Vive la Difference: Practical Diff Testing of Stateful Applications
This Google paper (to appear in VLDB'25) is about not blowing up your production system. That is harder than it sounds, especially with stateful applications with memories. When rolling out new versions of stateful applications, the "shared, persistent, mutable" data means bugs can easily propagate across versions. Modern rollout tricks (canaries, blue/green deployments) don't save you from this. Subtle cross-version issues often slip through pre-production testing and surface in production, sometimes days or weeks later.
These bugs can be severe, and the paper categorizes them as data corruption, data incompatibility, and false data assumptions. The paper mentions real-world incidents from Google and open-source projects to emphasize these bugs' long detection and resolution times, and the production outages and revenue loss they cause.
So, we need tooling that directly tests v1/v2 interactions on realistic data before a rollout. The paper delivers a prototype of a stateful diff testing framework, which extends the familiar idea of diff testing (comparing outputs between two implementations) to handle persistent state. So, you take v1 (the old code) and v2 (the shiny new code). You feed them the same requests on the same kind of data you'll see in production. Then you compare two things: the answers they give, and the state they leave behind. This framework aims to solve three problems:
- Comparing versions on production-scale data without risking live systems.
- Testing subtle cross-version interactions, including request interleavings that occur during rollouts.
- Capturing and efficiently reasoning about changes to persistent state.

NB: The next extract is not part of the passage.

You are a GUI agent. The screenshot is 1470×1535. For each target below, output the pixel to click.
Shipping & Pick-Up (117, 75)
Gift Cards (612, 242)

The framework (code available on Github) takes three inputs: an initial database state (preferably a snapshot from production in a test environment), a set of representative requests (sampled, synthetic, or hand-crafted), and two binaries: v1 (current production) and v2 (candidate release).
The framework operates across three stages: branching, replaying, diffing.
Branching
They bolt a branching layer on PostgreSQL to create instant, isolated, writable branches of the database without copying the entire dataset. Two special tables (R⁺, R⁻) track changes and a derived view (R′) is used as the new database. Postgres triggers on views intercept every insert, delete, and update, keeping the base table untouched. Common integrity constraints (primary key, uniqueness, non-null, foreign key) are enforced per branch, but certain features (CHECK constraints, pre-existing triggers) are unsupported, limiting coverage for some schemas. The approach avoids changes to Postgres internals or application queries, making it minimally invasive.
I liked this approach a lot. It uses monotonicity principles to branch the database instantly and enables branching in time/work proportional to the size of the diffs rather than the size of the whole table. This is a bolt-on approach, so they don't have the full benefits/features of versioned databases, but they can also boast that this bolt-on approach is applicable to other databases as well (MySQL, Oracle, MongoDB).
Replaying
Requests are executed serially, in three patterns: entirely on v1, entirely on v2, and in interleaved sequences between the two versions. Interleaving is crucial for catching compatibility issues where one version reads or writes data in a way the other cannot handle. The framework generates multiple random interleavings for each request sequence, trading exhaustive coverage for practical runtime. Concurrency bugs are explicitly out of scope in this framework, as it is hard to deal with the heavy/exponential nondeterminism they induce.
Diffing
The database diffing algorithm is designed for efficiency: rather than scanning full tables, the diffing inspects only the delta tables (R⁺, R⁻) , making runtime proportional to the number of changed rows. It produces three-way diffs: original state, v1 result, v2 result. This gives crucial context absent in two-way comparisons. This shows not only what changed, but how each version diverged from the common starting point.
Evaluation
The authors implemented the framework in Go and tested it using synthetic workloads and the Bank of Anthos, a friendly little demo application. In these tests, they introduced the three bug categories described earlier and showed that the framework can catch them and produce clear diffs that explained the discrepancies.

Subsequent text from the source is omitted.